━━━ PROVIDED ENTRIES ━━━

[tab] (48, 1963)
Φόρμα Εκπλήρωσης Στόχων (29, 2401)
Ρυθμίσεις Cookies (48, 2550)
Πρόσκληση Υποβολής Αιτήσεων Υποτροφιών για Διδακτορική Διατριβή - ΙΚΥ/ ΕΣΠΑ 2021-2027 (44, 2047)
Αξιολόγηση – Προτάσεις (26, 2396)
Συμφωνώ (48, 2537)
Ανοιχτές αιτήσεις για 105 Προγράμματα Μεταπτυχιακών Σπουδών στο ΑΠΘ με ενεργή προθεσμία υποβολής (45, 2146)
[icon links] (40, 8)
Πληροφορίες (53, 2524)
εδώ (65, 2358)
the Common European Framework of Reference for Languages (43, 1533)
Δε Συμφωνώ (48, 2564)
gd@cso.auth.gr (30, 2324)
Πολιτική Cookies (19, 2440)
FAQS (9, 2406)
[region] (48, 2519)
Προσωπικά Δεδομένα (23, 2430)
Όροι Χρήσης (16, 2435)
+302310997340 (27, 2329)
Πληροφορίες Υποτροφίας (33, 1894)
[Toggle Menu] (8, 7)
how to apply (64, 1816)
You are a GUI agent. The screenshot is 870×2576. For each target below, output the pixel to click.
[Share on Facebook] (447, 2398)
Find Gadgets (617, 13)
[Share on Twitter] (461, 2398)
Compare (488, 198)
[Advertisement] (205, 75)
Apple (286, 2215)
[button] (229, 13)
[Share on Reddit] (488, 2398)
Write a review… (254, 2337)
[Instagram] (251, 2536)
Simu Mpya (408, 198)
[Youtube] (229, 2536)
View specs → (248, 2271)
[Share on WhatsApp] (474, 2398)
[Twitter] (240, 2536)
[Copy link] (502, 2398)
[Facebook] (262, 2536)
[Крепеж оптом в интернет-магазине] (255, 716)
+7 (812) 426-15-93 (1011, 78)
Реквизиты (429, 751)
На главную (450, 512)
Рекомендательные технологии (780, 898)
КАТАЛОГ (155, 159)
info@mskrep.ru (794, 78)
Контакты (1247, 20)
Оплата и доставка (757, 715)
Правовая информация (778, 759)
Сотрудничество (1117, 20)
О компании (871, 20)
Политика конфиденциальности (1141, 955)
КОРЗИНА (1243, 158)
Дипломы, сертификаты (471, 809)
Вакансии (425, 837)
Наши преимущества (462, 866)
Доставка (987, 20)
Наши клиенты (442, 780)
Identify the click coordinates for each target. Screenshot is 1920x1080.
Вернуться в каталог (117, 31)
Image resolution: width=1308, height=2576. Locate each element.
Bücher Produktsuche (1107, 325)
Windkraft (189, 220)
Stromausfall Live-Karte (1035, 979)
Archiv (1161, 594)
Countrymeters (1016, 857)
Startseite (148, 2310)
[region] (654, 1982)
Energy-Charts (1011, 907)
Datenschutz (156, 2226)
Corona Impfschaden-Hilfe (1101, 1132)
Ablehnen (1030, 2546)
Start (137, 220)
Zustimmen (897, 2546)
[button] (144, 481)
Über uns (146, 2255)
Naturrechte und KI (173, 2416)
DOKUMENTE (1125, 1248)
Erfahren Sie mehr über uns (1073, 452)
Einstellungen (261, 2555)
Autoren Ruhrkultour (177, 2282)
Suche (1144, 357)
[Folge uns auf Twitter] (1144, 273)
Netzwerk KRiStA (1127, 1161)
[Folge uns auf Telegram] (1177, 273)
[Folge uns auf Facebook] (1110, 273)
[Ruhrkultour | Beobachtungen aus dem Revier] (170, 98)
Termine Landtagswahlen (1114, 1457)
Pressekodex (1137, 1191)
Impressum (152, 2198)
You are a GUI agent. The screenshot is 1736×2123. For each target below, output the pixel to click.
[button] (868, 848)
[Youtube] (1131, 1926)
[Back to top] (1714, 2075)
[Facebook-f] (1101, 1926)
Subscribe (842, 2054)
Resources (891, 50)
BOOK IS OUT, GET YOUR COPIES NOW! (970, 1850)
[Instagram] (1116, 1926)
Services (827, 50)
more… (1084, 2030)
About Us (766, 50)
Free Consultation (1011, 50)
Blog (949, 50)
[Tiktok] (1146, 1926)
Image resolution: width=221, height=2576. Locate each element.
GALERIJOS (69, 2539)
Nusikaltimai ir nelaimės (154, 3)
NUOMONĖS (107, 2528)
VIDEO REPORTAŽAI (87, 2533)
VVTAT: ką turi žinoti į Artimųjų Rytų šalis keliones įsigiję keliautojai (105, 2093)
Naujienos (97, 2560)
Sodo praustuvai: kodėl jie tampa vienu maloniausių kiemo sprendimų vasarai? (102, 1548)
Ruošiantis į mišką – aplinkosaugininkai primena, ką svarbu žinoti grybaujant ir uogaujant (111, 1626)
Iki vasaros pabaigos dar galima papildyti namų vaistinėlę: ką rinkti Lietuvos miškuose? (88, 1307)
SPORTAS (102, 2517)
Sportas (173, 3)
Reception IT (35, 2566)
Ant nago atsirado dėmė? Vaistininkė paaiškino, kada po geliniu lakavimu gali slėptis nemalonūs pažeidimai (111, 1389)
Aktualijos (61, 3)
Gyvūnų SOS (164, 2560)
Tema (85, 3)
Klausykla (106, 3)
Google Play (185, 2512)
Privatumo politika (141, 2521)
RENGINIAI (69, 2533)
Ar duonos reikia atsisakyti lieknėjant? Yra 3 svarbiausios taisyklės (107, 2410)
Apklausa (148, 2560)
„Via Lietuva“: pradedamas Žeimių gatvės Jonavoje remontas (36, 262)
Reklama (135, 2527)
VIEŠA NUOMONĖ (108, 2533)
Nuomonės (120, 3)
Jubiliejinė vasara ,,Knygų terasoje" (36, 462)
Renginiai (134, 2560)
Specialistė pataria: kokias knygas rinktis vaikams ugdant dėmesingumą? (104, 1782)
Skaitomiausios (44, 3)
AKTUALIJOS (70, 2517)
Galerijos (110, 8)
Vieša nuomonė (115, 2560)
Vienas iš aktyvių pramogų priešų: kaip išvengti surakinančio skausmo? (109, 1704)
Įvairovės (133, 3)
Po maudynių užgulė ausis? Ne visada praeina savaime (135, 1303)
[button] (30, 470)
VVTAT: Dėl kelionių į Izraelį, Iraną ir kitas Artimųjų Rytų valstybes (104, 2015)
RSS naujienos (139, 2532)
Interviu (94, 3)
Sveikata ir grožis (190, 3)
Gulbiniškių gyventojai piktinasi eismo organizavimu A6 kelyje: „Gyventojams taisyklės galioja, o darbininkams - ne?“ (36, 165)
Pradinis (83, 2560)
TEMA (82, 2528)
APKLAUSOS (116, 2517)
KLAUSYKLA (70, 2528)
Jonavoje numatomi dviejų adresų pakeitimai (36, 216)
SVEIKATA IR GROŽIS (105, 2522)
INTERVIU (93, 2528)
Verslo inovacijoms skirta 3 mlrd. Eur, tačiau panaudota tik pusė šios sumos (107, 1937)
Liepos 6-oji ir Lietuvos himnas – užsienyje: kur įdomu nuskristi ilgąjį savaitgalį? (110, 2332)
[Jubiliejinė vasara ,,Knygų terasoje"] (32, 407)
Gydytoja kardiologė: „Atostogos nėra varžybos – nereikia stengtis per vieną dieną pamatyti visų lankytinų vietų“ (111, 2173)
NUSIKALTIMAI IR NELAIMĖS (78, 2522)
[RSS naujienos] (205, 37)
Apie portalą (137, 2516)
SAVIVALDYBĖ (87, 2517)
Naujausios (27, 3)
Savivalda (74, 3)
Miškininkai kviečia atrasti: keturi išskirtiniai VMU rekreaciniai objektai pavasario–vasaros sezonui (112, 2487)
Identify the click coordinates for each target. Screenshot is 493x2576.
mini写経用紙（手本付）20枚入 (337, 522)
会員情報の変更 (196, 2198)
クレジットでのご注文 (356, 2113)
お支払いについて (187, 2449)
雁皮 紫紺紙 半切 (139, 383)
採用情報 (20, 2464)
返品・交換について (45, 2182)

━━━

TASK INSTRUCTIONS:
Retype the records above exactly, from their first line through the line that contains "Start (137, 220)", and stop there.

EXERCISE SOLUTION:
[tab] (48, 1963)
Φόρμα Εκπλήρωσης Στόχων (29, 2401)
Ρυθμίσεις Cookies (48, 2550)
Πρόσκληση Υποβολής Αιτήσεων Υποτροφιών για Διδακτορική Διατριβή - ΙΚΥ/ ΕΣΠΑ 2021-2027 (44, 2047)
Αξιολόγηση – Προτάσεις (26, 2396)
Συμφωνώ (48, 2537)
Ανοιχτές αιτήσεις για 105 Προγράμματα Μεταπτυχιακών Σπουδών στο ΑΠΘ με ενεργή προθεσμία υποβολής (45, 2146)
[icon links] (40, 8)
Πληροφορίες (53, 2524)
εδώ (65, 2358)
the Common European Framework of Reference for Languages (43, 1533)
Δε Συμφωνώ (48, 2564)
gd@cso.auth.gr (30, 2324)
Πολιτική Cookies (19, 2440)
FAQS (9, 2406)
[region] (48, 2519)
Προσωπικά Δεδομένα (23, 2430)
Όροι Χρήσης (16, 2435)
+302310997340 (27, 2329)
Πληροφορίες Υποτροφίας (33, 1894)
[Toggle Menu] (8, 7)
how to apply (64, 1816)
You are a GUI agent. The screenshot is 870×2576. For each target below, output the pixel to click.
[Share on Facebook] (447, 2398)
Find Gadgets (617, 13)
[Share on Twitter] (461, 2398)
Compare (488, 198)
[Advertisement] (205, 75)
Apple (286, 2215)
[button] (229, 13)
[Share on Reddit] (488, 2398)
Write a review… (254, 2337)
[Instagram] (251, 2536)
Simu Mpya (408, 198)
[Youtube] (229, 2536)
View specs → (248, 2271)
[Share on WhatsApp] (474, 2398)
[Twitter] (240, 2536)
[Copy link] (502, 2398)
[Facebook] (262, 2536)
[Крепеж оптом в интернет-магазине] (255, 716)
+7 (812) 426-15-93 (1011, 78)
Реквизиты (429, 751)
На главную (450, 512)
Рекомендательные технологии (780, 898)
КАТАЛОГ (155, 159)
info@mskrep.ru (794, 78)
Контакты (1247, 20)
Оплата и доставка (757, 715)
Правовая информация (778, 759)
Сотрудничество (1117, 20)
О компании (871, 20)
Политика конфиденциальности (1141, 955)
КОРЗИНА (1243, 158)
Дипломы, сертификаты (471, 809)
Вакансии (425, 837)
Наши преимущества (462, 866)
Доставка (987, 20)
Наши клиенты (442, 780)
Identify the click coordinates for each target. Screenshot is 1920x1080.
Вернуться в каталог (117, 31)
Image resolution: width=1308, height=2576. Locate each element.
Bücher Produktsuche (1107, 325)
Windkraft (189, 220)
Stromausfall Live-Karte (1035, 979)
Archiv (1161, 594)
Countrymeters (1016, 857)
Startseite (148, 2310)
[region] (654, 1982)
Energy-Charts (1011, 907)
Datenschutz (156, 2226)
Corona Impfschaden-Hilfe (1101, 1132)
Ablehnen (1030, 2546)
Start (137, 220)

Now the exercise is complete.